Her inanç sisteminde sıfatlar noktasında eşsiz ve kusursuz olan Yaratıcının, insanın her alanda kazanacağı bir düzen göndermesi, sarih bir muhakeme ile düşünülebilecek bir olgudur. Bu güzel nimetlere bizatihi toplum ve ferden ulaşılmasını sağlamak için koyulan kurallara riayeti sağlayan yollar vardır.

Günümüzde özgürlük kisvesi altında, kişilerin yaptığı eylemlerin yalnızca kendilerini ilgilendirdiği konusunda büyük bir yalan söyleniyor. Yapılmayan ibadetlerin Allah ve kul arasında olduğu, işlenen günahların yalnızca kendilerini ilgilendirmesi gibi sözlerle meydana gelmiş yalanları toplum olarak belli bir bilinç çerçevesinde yok etmemiz gerekmektedir. İslam bireysel yaşanan bir ruhbanlık dini değildir. Bu minvalde ibadetlerin bir kısmının toplu olarak yapılabilmesi şartı vardır. Peygamber (a.s.)  “Kim bir kötülük görürse onu eliyle değiştirsin, şayet eliyle değiştirmeye gücü yetmezse diliyle değiştirsin, diliyle değiştirmeye de gücü yetmezse kalbiyle buğz etsin ki bu, imanın en zayıf derecesidir.” buyurmuştur. İslam bunun için gelmiştir; yanlışı doğruya, bozuğu düzgüne, batılı hakka çevirmek için. İmanın en zayıf noktası da elimizden kayarsa halimiz ne olur?

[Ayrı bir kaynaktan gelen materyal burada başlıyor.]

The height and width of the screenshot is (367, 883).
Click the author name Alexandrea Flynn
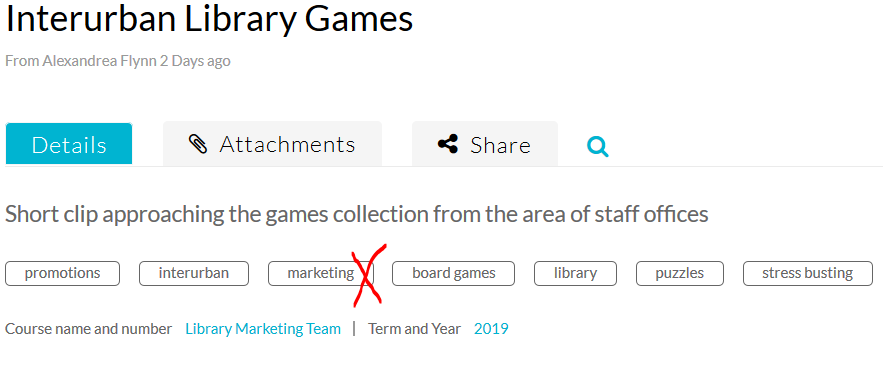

Bakınız yüzyıllardır toplumun örf ve adetlerine aykırı olduğu için nice doğru ya da yanlış davranış kendine yer bulamamıştır. Çevremizdeki bu tür örnekleri görüldüğünde haklı ya da haksız, engelleme ve zorunda bırakma anlamında sistemin nasıl sağlam işlediği görülebilir. Bir de bu sistemin ilahi yani kusursuz temellere dayandığı düşünüldüğünde, binlerce yıldır ulaşılmak istenen adalet sisteminin oluşacağı malumdur.

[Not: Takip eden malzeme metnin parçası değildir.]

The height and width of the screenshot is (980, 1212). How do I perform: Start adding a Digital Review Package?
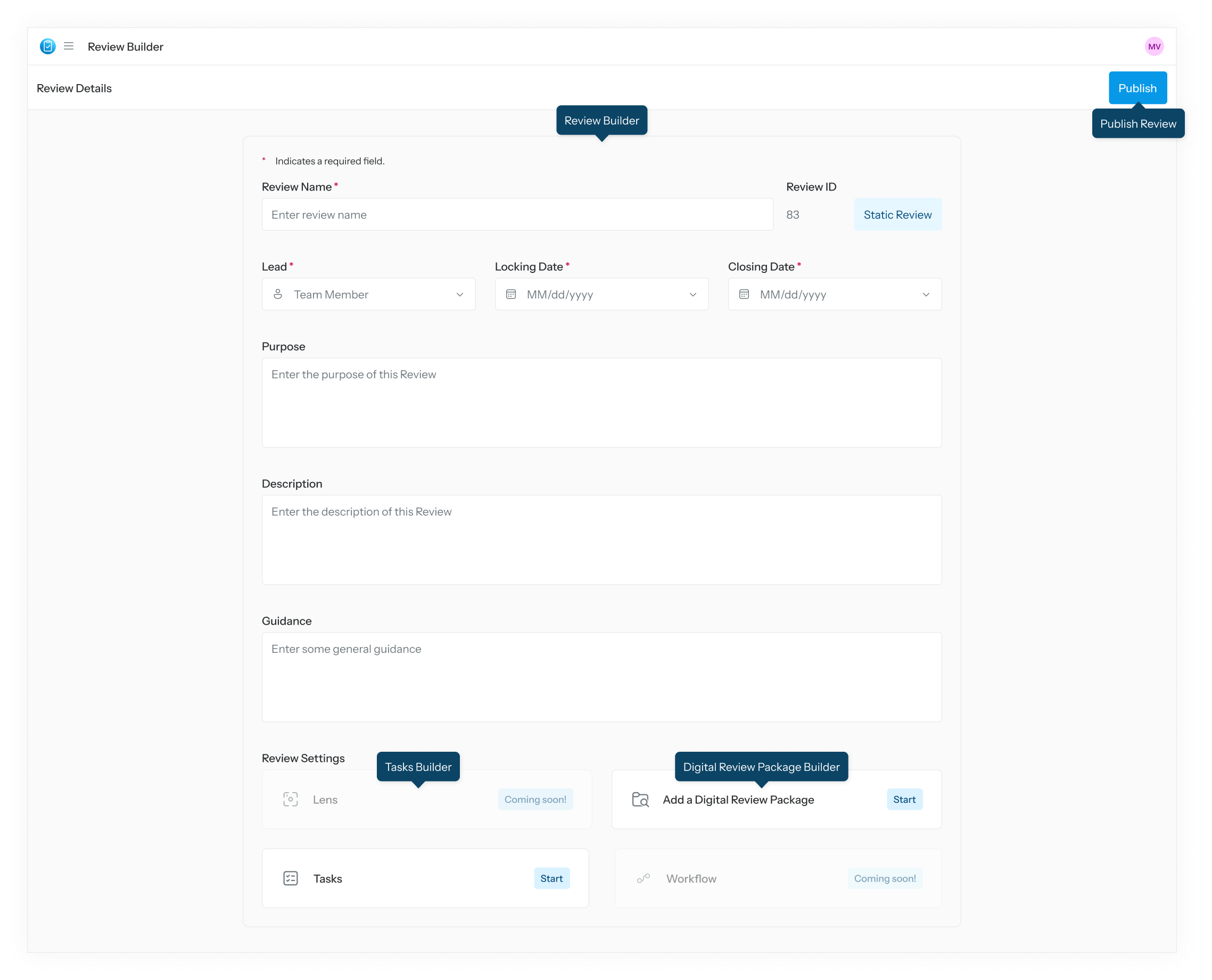(904, 799)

Bir seferberlik ilanı gerek. Devletlerin bozuk sistemler güdümünde olması sebebiyle imha olmuş toplumu ihya etme seferberliği… Buyurun en yakınınızdan başlayın, onların dağılıp gitmelerine mani olacak güzel bir sözle üslupla Muhammed a.s.’ın yaptığı gibi. Evimizde de dünyada da düzen ancak böyle kurulur. Din nasihattir. Emrolunduğun gibi dosdoğru halde, doğruluğu nasihat et. Bakınız yüce Rabbimizin kurtuluşa erenler olarak nitelediği toplumlar iyiliği emreden kötülüğü nehyedenlerdir.

Sonuç olarak Müslümanın görevi (gerek gerçek hayatta gerekse sosyal mecrada hakaret yeme pahasına) güzel sözle hakkı tavsiye edip batıldan uzak tutmaktır. Bu kusursuz sistemle canlı cansız bütün mahlukata adalet götürmenin yolu budur. Dinin zirvesi olan bu yolu tutmanıza vesile olması duasıyla.

Rasulum de ki: “Hak geldi batıl zail oldu. Zaten batıl yıkılmaya mahkumdur.”